- [Activity]: Scan the entries below for the word "will" and copy every line in which it occurs.

Collected data:
□ □ □
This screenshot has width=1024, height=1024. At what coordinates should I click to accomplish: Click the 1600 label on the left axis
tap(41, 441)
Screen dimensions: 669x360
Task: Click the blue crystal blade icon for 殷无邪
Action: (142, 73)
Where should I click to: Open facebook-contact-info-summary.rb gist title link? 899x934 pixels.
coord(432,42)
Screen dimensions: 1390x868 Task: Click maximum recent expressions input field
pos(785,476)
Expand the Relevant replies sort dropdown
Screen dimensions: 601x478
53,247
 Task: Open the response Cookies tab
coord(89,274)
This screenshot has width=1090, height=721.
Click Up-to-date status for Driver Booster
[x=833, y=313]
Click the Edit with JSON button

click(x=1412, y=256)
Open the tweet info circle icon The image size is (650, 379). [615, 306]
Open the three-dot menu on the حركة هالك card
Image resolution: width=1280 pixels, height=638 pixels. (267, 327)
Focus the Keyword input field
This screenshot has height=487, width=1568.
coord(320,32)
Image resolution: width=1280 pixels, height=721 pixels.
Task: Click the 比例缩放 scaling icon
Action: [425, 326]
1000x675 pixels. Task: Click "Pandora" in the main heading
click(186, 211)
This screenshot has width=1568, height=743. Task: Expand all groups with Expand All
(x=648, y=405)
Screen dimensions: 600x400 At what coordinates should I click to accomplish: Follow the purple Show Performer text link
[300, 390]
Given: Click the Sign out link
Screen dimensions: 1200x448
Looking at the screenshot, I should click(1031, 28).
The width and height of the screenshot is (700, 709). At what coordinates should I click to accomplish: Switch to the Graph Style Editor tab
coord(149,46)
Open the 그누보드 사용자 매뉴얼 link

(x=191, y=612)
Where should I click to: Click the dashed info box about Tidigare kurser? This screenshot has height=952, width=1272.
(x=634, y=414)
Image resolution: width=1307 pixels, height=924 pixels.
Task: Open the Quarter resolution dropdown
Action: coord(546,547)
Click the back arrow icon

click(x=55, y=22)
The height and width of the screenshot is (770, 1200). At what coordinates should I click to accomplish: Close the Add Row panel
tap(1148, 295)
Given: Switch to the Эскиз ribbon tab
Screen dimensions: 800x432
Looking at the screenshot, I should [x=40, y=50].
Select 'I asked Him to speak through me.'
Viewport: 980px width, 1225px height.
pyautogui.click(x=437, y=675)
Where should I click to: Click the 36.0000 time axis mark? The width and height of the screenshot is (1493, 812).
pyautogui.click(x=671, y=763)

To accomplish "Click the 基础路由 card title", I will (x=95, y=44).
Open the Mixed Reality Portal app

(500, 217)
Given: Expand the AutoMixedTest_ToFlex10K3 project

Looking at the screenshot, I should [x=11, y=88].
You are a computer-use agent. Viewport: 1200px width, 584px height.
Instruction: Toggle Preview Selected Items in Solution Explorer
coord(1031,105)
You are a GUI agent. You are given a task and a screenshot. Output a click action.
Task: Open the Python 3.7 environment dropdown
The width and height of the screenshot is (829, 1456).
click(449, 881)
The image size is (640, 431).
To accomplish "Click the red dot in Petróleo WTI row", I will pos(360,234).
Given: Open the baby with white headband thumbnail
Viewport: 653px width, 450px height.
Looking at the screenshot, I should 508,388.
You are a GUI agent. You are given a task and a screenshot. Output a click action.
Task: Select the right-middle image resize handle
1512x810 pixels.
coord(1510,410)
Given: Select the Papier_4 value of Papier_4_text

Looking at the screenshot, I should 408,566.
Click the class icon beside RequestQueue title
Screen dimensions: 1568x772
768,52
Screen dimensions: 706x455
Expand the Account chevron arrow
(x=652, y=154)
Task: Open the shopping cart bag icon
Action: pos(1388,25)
□ □ □
- [Problem solution]:
To accomplish "Click the 基础路由 card title", I will (x=95, y=44).
To accomplish "Click the red dot in Petróleo WTI row", I will pos(360,234).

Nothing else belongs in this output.